Wills Flashcards
Specific Bequests
Generally, when specifically bequeathed property is not owned by the testator at death, the bequest is adeemed (it fails).
Under the identity theory applied in most states, the ademption doctrine is an objective test that does not take into account the testator’s probable intent. If the property is not in the estate at the testator’sdeath, it is adeemed, and the reason it is not in the estate is immaterial.
However, under a well-recognized exception to the ademption doctrine, if a guardian or conser- vator is appointed for the testator after the will is executed and the bequeathed property is sold
by the guardian, the beneficiary is entitled to the sale proceeds—at least to the extent they have not been expended for the testator’s care.
If a testator is divorced after making a will, …
all gifts to the former spouse are revoked, and the will takes effect as though the former spouse predeceased the testator.
Revoked by operation of law, and the residue will pass under the law of intestacy.
UPC: a divorce revokes bequests not only to the former spouse but also to the relatives of the former spouse.
Intestate succession
the statutory method of distributing assets that are not disposed of by
will.
If a decedent’s will is denied probate (e.g., due to a successful will contest), his entire estate passes by intestacy. If there is no surviving spouse, the entire estate passes to the decedent’s children and descendants of deceased children.
In most states, if a decedent is not survived by a spouse or descendants, her intestate property passes to her parents and/or siblings (and children of deceased siblings)
Per capita with representation distribution (most states)
The property is divided at the first generational level at which there are living takers, but the shares of deceased persons at that level are combined and then divided equally among the takers at the next generational level.
strict per stirpes
one share passes to each child of the decedent, regardless of whether there are any living takers at that level. If the child is deceased, that child’s share passes to his descendants by representation.
undue influence
A will (or a gift in a will) is invalid if it is obtained through the exercise of undue influence.
To establish undue influence, the contestants, who have the burden of proof, must establish that:
(i) influence was exerted on the testator,
(ii) the effect of the influence was to overpower the mind and free will of the testator, and
(iii) the product of the influence was a will that would not have been executed but for the influence.

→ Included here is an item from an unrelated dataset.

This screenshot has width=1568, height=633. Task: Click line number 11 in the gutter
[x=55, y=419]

A presumption of undue influence arises when:
(i) a confidential relationship existed between the testator and the beneficiary who was alleged to have exercised undue influence,
(ii) the beneficiary participated in procuring or drafting the will, and
(iii) the provisions of the will appear to be unnatural and favor the person who allegedly exercised undue influence.
Once these elements appear, the burden shifts to the proponent of the will to prove that it was not induced by her undue influence.

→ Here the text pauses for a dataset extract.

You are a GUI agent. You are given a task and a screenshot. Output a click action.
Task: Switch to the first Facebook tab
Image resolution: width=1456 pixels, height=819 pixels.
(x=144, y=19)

whether the will is wholly or partially invalid
A will is void if its execution is procured by undue influence. If only a part of the will was so procured, only that part is void, and the remainder of the will is given effect.
distribution of a lapsed residuary gift
At common law and in some states, if a testator’s residuary estate (i.e., the portion of the estate that has not otherwise been particularly devised or bequeathed) is bequeathed to two or more beneficiaries and one of the beneficiaries’ shares lapses (i.e., fails), that share does not pass to the remaining beneficiaries, but instead “falls out of the will” and passes by intestacy. However, most states have replaced this rule by statute, under which the lapsed share passes to the other residuary beneficiaries in proportion to their interests in the residue.
Statutory formalities
(1) T over 18
(2) written
(3) w/ testamentary intent
(4) T must sign
(5) 2 attesting witnesses who witness T’s signing
UPC:
- court can validate a defectively executed will if will proponent established by clear & convincing evidence the testator intended document to be his will
- will signed by testator & notary is valid w/o need for any witnesses
Signature placement
(a) clause present at time of execution
- some states: matter above signature is good, but anything below is bad
- UPC & majority: No problem; will including clause is valid
(b) clause added after execution: Will is valid, but addition isn’t
Holographic wills
UPC & some states:
valid if the material provisions are in T’s handwriting & will is signed by her
material provisions - ID property & beneficiaries who are to receive it
Presence requirement
Scope of vision test (minority) - T & witnesses are in each other’s presence only if they could see each other sign were they to look
Conscious presence test (UPC, majority) - in each other’s presence if they are conscious of where each other is & what each other is doing
Conflict of laws issues
UPC & majority valid in:
- place of execution,
- domicile at death, or
- domicile at execution
Interested witness
Older (majority) rule: beneficiary-witness loses legacy unless:
(1) there were 2 disinterested attesting witnesses, OR
(2) witness-beneficiary would be an hair if there were no will —> takes lesser of (1) amt given in will, or (2) intestate share
UPC & modern trend: Interested witness rule abolished
Note - frequently raises undue influence issue
Self-proved wills
At the time will is signed by T & attesting witnesses, T & witnesses sign a self-proving affidavit under oath before a notary public.